Critical phenomena on $k$-booklets

We define a “$k$-booklet” to be a set of $k$ semi-infinite planes with $-\infty <x<\infty$ and $y\ge 0$, glued together at the edges (the “spine”) $y=0$. On such booklets we study three critical phenomena: self-avoiding random walks, the Ising model, and percolation. For $k=2$, a booklet is equivalent to a single infinite lattice, and for $k=1$ to a semi-infinite lattice. In both these cases the systems show standard critical phenomena. This is not so for $k\ge 3$. Self-avoiding walks starting at $y=0$ show a first-order transition at a shifted critical point, with no power-behaved scaling laws. The Ising model and percolation show hybrid transitions, i.e., the scaling laws of the standard models coexist with discontinuities of the order parameter at $y\approx 0$, and the critical points are not shifted.
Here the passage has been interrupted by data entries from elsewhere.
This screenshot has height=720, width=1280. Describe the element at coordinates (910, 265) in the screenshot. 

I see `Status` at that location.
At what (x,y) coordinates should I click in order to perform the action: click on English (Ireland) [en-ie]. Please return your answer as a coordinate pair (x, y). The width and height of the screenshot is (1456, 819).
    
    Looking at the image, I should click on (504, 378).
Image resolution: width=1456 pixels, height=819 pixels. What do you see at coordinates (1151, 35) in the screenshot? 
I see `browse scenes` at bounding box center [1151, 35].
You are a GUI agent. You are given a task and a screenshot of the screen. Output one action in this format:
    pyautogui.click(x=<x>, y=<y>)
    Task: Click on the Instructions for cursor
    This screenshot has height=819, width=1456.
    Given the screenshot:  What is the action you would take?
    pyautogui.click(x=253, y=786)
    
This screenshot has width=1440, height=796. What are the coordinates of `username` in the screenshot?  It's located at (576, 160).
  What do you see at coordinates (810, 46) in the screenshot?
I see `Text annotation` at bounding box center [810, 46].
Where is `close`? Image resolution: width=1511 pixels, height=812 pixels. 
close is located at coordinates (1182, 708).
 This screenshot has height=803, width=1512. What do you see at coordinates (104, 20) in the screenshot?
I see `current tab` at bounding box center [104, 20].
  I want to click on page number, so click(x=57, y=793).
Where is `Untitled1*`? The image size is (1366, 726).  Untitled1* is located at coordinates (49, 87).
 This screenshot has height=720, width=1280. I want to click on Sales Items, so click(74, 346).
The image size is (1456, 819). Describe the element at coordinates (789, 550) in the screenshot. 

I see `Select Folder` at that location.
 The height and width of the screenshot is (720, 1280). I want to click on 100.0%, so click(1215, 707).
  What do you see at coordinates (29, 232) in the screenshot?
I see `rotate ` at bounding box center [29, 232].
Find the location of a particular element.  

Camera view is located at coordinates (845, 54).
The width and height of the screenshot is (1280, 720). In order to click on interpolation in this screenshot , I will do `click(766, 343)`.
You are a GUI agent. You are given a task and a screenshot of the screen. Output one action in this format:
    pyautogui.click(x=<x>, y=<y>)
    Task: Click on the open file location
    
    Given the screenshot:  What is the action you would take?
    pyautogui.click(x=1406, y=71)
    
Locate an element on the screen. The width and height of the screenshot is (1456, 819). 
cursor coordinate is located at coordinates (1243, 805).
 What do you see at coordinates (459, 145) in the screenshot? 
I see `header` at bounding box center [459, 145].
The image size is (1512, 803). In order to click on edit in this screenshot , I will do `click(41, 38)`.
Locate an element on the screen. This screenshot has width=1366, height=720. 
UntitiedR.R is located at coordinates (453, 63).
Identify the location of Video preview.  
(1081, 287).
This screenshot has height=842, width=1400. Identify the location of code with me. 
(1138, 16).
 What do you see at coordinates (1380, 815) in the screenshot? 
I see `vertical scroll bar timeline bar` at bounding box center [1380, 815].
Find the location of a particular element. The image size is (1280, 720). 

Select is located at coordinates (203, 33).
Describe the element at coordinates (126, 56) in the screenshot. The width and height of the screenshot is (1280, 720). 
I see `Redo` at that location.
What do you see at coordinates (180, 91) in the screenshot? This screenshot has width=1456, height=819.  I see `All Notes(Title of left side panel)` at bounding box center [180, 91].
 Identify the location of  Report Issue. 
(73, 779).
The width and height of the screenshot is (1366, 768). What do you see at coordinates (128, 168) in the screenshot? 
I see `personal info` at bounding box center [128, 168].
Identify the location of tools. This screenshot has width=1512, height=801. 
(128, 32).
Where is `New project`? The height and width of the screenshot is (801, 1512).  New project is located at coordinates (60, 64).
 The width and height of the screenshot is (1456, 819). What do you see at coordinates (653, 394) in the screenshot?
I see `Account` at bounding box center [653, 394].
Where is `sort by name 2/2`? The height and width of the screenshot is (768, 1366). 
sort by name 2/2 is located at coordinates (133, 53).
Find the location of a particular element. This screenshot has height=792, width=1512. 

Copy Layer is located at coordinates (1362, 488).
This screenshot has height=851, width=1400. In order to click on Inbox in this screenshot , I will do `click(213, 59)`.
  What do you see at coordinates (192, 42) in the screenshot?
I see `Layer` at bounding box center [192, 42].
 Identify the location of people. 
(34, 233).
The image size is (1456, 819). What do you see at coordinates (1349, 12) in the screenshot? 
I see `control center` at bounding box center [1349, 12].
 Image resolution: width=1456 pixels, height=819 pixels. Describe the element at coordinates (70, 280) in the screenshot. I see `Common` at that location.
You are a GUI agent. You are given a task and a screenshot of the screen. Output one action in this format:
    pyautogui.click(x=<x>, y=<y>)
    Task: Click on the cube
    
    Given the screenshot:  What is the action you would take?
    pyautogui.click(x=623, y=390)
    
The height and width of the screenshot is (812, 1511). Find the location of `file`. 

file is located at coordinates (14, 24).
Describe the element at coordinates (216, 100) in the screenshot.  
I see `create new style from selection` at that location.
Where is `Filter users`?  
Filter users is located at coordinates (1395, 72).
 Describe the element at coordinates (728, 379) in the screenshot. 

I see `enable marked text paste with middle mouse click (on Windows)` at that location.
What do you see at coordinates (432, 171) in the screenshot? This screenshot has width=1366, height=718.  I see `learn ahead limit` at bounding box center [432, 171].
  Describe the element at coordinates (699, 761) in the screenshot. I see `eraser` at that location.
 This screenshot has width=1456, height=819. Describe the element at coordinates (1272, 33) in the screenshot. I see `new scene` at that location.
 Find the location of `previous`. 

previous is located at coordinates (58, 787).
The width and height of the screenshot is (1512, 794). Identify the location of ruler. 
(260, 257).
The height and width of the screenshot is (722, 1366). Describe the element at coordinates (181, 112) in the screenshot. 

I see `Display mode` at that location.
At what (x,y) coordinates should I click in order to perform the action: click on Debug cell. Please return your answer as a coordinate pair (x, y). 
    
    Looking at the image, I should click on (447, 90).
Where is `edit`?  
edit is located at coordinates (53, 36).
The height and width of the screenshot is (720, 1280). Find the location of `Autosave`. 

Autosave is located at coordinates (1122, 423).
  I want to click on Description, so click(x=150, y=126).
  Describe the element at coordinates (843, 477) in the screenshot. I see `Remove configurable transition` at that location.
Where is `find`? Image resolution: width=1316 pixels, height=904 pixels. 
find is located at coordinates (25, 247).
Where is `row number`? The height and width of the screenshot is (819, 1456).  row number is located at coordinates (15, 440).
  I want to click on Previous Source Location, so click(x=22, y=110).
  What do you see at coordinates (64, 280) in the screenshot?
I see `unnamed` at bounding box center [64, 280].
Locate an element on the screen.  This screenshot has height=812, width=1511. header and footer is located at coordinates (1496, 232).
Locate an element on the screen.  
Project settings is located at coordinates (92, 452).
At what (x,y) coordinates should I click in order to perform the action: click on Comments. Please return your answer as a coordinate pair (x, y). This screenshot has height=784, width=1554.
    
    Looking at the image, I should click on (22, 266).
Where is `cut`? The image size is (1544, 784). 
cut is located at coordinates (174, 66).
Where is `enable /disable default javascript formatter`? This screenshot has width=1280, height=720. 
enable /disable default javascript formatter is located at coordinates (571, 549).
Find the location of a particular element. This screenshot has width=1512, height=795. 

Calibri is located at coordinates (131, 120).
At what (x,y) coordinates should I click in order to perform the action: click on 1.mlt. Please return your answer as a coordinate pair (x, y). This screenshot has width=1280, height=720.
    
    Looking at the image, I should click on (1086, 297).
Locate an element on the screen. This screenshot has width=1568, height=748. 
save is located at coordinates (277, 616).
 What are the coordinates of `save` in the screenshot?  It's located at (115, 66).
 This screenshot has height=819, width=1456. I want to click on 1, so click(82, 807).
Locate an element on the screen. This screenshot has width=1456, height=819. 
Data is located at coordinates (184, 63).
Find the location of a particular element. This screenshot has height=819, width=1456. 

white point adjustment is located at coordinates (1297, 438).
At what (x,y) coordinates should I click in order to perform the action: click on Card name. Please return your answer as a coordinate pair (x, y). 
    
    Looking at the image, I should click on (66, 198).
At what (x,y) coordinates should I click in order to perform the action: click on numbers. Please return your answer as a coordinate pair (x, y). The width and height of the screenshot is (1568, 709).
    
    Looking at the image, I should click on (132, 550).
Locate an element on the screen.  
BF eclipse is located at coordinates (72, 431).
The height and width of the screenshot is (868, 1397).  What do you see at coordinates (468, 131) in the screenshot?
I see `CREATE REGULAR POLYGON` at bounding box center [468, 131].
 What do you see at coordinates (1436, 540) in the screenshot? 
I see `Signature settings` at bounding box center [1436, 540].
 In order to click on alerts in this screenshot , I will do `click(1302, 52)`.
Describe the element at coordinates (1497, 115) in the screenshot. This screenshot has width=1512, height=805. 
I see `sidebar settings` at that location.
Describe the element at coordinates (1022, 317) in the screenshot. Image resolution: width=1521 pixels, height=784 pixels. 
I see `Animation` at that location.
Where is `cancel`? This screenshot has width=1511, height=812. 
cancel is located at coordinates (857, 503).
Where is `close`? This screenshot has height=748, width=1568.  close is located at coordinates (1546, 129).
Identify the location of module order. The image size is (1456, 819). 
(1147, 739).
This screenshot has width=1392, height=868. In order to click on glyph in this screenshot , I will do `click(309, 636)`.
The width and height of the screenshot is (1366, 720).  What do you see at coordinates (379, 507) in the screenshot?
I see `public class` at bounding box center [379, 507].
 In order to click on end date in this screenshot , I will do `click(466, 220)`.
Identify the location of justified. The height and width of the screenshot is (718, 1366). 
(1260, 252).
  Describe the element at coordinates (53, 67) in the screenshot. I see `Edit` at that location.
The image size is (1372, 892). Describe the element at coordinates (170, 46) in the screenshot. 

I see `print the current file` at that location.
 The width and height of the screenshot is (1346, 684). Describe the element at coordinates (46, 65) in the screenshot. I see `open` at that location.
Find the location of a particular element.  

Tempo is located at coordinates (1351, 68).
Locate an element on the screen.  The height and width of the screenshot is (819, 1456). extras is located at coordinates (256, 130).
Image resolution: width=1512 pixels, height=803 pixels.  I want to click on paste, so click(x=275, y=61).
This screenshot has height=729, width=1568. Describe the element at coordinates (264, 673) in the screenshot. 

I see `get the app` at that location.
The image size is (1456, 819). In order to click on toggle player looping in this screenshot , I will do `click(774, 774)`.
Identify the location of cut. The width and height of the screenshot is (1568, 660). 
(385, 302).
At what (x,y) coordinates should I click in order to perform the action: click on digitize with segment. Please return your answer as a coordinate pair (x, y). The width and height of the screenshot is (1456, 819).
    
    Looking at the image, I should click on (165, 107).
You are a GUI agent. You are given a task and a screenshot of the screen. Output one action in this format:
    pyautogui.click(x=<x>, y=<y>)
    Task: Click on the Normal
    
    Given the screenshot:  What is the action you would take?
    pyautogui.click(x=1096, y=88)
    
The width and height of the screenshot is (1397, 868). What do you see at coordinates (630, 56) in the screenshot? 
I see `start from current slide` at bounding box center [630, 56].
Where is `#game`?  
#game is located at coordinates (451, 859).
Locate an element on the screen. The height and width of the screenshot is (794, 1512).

In the case of the Ising model, ergodicity is already broken at $T=T_c$, and not only for $T<T_c$ as in the standard geometry. In all three models, correlations (as measured by walk and cluster shapes) are highly anisotropic for small $y$.

Figure 1

Log-log plot of average numbers of self-avoiding walks of length $N$ on $k$ joined semi-infinite planes, divided by ${\mu }_k^N$. Here, ${\mu }_1={\mu }_2=\mu$ is the known connective constant of SAWs on ordinary square lattices, while ${\mu }_k$ for $k>2$ are connective constants fitted from these data. For $k\le 2$, the $\gamma$ exponents are in agreement with ${\gamma }_1=61/64$ [9] and ${\gamma }_2=\gamma =43/32$ [7], while they are equal to 1 for $k>2$.

Figure 2

Log-log plot of rms end-to-end distances of self-avoiding walks in the directions parallel and perpendicular to the spine, for $k=3$, 4, and 6. We do not show the data for $k=1$ and 2, since they scale according to the well-known Flory exponent, ${\left[\langle x^2\rangle \right]}^{1/2}\sim {\left[\langle y^2\rangle \right]}^{1/2}\sim N^{3/4}$. The asymptotic scaling is reached fastest for $k=6$, and slowest for $k=3$.

Figure 3

Log-log plot of the average squared magnetization density at fixed $y$, for $k$ Ising models joined at $y=0$. The temperature is the critical one for single lattices.

Figure 4

Non-normalized distributions of the Ising magnetization densities at $y=0$, (a) for $k=2$ and (b) for $k=3$.

Figure 5

Probabilities $P\left(t\right)$ that a percolation cluster at $p=p_c$ continues to grow for time $\ge t$. Clusters start growing at the line $y=0$.

Figure 6

Non-normalized distributions of the density ${\rho }_0$ of sites on the axis $y=0$ “wetted” by clusters that start to grow at $y=0$. In these simulations $L_x$ was finite, but $L_y$ was so large as to be effectively infinite. The left-hand peak corresponds to clusters that died early, while the right-hand peak corresponds to clusters that grow to values $y\gg L_x$.

Figure 7

Log-log plots of the (squared) cluster growth in the $x$ direction, for $k=2,3,...,8$. For $k=2$, we have of course the usual growth of two-dimensional (2D) percolation clusters, but for $k>2$, the growth follows power laws with larger exponents.

Figure 8

Log-log plots of average cluster sizes, for subcritical clusters grown from seeds at $y=0$ on infinitely large lattices. For $k\le 2$, we recover the known scaling laws, and for $k\ge 3$, we find again scaling laws with new exponents.